Excerpt to read:
[Start of Attachment]

So meme accounts are taking a counterstrategy. Going private is a way of proving you can win without catering to the masses. It means you have a highly engaged, highly specific audience, and you can make niche content just for them. According to Crystal Abidin, a digital anthropologist studying internet celebrity, “boutique memes” are already on the rise. Rather than ur-characters like the most altruistic guy at the party, Good Guy Greg (or his opposite, the obnoxious bro Scumbag Steve), these memes are now designed to draw lines between the in-group and the out-group. (See every political meme.) Private accounts just amplify that effect.

Still, memes were built to be free-flowing, infinitely remixable, and owned by the internet at large. (Just ask the woman who tried to claim ownership of the phrase “on fleek.”) But the web is constantly restructuring this notion, and users are changing how they consume memes in the first place. “What we’re experiencing is something similar to the cultural shift away from broadcast television and into streaming” says Emily van der Nagel, a social media researcher at Swinburne University of Technology in Melbourne, Australia.

A primetime broadcast sitcom must be written for the largest common denominator, but streaming services like Netflix are free to segment their subscribers into ever smaller and more specific audiences. These meme pages are doing the same: They’re not the product of open internet entropy; they’re a highly curated me-magazine made for a tiny slice of the web. And like just about every other online publication, they’re switching to a subscription model.

Limiting your audience pays of in other ways. In a highly polarized world, it’s also easier to restrict your viewers to deflect haters of all stripes. “The incentive to be private is [a way] of protecting oneself against critique,” says Brooke Erin Duffy, who teaches courses about social media and the internet economy at Cornell University. If you don’t have copyright for the images you use, for example, going private will help would-be meme plagiarists avoid lawsuits. It’s also a potential weapon against context collapse. A private account will spare meme creators from having their accounts locked or shadow-banned because someone outside the intended audience was offended by their jokes.

Or at least, that’s what they want you to think: that privacy is a way to recapture the anything-goes spirit of earlier digital eras. Even if no advertising big shot is coordinating this move toward privacy, it provides an unprecedented opportunity for money-making. “Blatant advertising is something we’re used to, and getting good at ignoring,” Abidin says. “But boutique memes are easy for advertisers to weaponize. They can ask an influencer to seed messages in their memes over six months or a year, and over time a country, an animal, a product, a color will start to remix with mainstream memes.”

[End of Attachment]

Required work:
Name every person quoted in the text on private meme accounts, and give the role or affiliation the text gives each one.

Recorded data:
[Start of Attachment]

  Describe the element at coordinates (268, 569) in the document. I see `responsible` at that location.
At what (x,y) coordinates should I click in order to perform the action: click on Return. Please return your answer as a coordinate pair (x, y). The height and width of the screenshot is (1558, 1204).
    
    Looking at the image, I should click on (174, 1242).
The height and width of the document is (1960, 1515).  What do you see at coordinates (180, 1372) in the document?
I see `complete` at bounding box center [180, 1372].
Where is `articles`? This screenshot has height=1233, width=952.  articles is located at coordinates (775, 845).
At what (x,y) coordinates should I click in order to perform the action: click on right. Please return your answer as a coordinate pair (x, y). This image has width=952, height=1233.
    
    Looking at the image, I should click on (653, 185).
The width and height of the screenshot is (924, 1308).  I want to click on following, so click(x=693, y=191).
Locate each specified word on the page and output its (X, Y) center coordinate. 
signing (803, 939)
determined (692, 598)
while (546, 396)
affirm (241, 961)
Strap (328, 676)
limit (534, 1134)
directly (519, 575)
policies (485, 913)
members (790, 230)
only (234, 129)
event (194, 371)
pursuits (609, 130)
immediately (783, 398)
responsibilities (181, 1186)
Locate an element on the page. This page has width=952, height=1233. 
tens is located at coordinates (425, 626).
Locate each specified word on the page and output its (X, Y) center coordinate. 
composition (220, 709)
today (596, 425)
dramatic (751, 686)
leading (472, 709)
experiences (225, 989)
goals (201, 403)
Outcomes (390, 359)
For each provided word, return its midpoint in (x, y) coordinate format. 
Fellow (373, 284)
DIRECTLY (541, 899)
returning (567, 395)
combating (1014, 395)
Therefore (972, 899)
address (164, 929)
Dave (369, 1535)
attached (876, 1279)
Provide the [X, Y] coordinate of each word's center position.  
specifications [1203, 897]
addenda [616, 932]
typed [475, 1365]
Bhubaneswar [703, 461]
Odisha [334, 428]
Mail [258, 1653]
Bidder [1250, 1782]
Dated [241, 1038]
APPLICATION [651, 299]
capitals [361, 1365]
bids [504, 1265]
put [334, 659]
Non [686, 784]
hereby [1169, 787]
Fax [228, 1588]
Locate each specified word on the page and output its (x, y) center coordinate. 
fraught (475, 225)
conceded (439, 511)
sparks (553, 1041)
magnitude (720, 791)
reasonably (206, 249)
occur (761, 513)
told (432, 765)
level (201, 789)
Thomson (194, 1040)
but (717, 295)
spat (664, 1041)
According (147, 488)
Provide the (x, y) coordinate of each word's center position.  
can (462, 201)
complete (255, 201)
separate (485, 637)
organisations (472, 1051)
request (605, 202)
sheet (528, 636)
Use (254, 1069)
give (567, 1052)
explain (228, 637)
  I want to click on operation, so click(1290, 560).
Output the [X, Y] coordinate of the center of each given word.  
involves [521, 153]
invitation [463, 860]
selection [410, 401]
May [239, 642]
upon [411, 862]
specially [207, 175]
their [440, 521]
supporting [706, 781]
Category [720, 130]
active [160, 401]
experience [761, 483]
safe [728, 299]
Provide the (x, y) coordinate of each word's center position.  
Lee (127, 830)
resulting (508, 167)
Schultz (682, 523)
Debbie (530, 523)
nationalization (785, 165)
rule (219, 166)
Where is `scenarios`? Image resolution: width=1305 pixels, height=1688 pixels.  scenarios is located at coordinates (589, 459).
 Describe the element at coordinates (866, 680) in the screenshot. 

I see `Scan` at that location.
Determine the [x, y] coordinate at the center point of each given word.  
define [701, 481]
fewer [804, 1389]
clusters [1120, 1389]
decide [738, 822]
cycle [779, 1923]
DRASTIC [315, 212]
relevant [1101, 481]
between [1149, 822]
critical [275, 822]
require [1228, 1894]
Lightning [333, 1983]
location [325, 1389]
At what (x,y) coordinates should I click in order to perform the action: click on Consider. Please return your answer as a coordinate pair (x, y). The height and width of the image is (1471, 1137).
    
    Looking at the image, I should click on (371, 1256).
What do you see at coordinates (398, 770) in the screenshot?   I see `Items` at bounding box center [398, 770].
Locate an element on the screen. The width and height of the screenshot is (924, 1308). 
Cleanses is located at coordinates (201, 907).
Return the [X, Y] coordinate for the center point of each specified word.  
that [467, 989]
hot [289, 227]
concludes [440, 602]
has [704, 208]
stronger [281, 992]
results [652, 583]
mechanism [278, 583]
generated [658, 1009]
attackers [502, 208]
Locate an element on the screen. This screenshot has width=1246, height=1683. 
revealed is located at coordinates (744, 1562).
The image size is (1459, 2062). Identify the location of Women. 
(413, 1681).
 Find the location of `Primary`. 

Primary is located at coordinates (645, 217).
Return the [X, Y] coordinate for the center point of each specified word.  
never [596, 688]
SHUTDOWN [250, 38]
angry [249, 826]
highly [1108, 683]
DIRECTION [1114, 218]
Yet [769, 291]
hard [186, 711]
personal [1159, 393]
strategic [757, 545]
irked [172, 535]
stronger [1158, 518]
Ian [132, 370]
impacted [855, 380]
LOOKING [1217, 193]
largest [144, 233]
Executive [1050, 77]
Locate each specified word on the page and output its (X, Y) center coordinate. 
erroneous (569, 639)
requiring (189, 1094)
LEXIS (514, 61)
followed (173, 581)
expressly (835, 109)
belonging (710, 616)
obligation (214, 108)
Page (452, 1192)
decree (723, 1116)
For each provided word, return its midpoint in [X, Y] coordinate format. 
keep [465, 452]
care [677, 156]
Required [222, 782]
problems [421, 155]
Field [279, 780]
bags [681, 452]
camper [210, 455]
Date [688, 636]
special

[End of Attachment]

Exercise result:
- Crystal Abidin, a digital anthropologist studying internet celebrity
- Emily van der Nagel, a social media researcher at Swinburne University of Technology in Melbourne, Australia
- Brooke Erin Duffy, who teaches courses about social media and the internet economy at Cornell University